If you have not had a direct experience with the divine, we will not ask you to pretend. We share your commitment to honesty. We will not pretend that your lack of experience of God is evidence of bad character or bad judgment.

On the other hand we will encourage you to respect the stories of others who have had such experiences. Don't pretend that psychology, sociology and neurology can provide adequate language for the entire human experience. Don't narrow your world to things that can be counted, weighed and measured with a tape measure or micrometer. Don't imagine that a world without romance is an improvement.

In church we celebrate the reality of God. We honor the stories people tell. We prize the stories of God's involvement in the world. We love the stories of the fiery presence.

We also respect the stories of God's absence. For those who feel the weight of God's absence, we join you in your longing.

Remember the couple I saw on Green Lake Way? The beautiful woman and muscular guy. The guy was unlocking his bicycle and talking about why he preferred combination locks to keyed locks. The next time I glanced their direction, he had his lock stowed, his bike away from the bike stand and was preparing to get on and ride away. That much was entirely unremarkable. It was the woman who caught my eye. She was standing there looking at him getting on his bicycle and I instantly saw she was wanting one more kiss. Her body language was as eloquent and unmistakable as a movie scene. He was utterly oblivious. They had had a wonderful time running or playing ball or frisbee across the street at the park. The date was over. He had kissed her good down the street. Now he had places to go, things to do. He was preparing to ride away, but she wanted another kiss. To me sitting ten feet away, it was plain as day and sweet as jam. I'm thinking, how can he not see it? He throws his leg over his bicycle and calls over his shoulder, “Love you.” And was stopped in his tracks. She said something. I didn't hear her words. I saw the effect. He planted both feet and opened his arms.

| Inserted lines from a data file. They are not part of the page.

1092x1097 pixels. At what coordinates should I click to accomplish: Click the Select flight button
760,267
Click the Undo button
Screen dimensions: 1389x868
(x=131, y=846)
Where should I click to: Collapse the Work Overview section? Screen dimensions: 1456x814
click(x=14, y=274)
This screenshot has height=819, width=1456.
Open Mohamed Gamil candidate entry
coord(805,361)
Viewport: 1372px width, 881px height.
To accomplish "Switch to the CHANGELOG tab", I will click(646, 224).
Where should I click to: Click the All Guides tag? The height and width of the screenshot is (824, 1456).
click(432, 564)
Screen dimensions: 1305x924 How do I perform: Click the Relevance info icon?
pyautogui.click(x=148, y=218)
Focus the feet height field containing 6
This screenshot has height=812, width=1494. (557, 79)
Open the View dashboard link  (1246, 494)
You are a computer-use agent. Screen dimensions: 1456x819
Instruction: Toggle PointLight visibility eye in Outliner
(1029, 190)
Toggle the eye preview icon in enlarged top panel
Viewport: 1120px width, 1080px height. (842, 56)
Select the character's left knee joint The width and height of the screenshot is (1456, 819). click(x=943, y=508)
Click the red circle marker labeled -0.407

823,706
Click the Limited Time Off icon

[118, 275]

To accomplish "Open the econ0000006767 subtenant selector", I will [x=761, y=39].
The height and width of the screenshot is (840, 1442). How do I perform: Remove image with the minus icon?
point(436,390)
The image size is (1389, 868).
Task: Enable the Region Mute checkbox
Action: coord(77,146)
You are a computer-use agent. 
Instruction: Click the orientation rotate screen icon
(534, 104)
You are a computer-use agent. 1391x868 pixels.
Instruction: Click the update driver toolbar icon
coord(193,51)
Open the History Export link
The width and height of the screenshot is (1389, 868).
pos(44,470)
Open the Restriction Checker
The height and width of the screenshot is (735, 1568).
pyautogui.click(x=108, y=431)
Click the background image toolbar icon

I was not watching chemistry or neurology. I was watching love.

And when we come to church or climb a mountain or sit on a park bench and open our hearts, we are not chasing an illusion. We are not merely activating a fossil neural pathway, we are opening our hearts toward a reality called in English, God. We are longing for the kiss of the divine.


May you not be forever kept waiting.

2 comments:

Anonymous said...

I think what Atheists object to, is the notion that because theists own the language of human experience, according to theists, is that theists can define the human experience. In a way it's insulting, to wrap up all the wonder, and love, and majesty, and the sheer unadulterated awesomeness of the human experience, dress it up, give it a name, and say this is what it must be for everyone and all time. Atheists are atheists only in the sense that they've rejected that description of the universe, not that they've rejected the breadth of the universe.

John McLarty said...

To Anonymous: Well said. I don't mean to imply that using the language of God/religion/spirituality we can offer a tidy, comprehensive description of reality. On the other hand it seems to me there are essential elements of human experience that are expressed most aptly using the language of God/religion/spirituality. I'm hoping to engage in conversation over the next year, both literally face-to-face and through reading, in exploring how atheists construct a philosophical foundation for their highest ideals--including the ideal of truth. If you are local to Seattle, I'd welcome the opportunity to dialogue. (Call or text 253-350-1211). Or if you can recommend particularly cogent articles or books.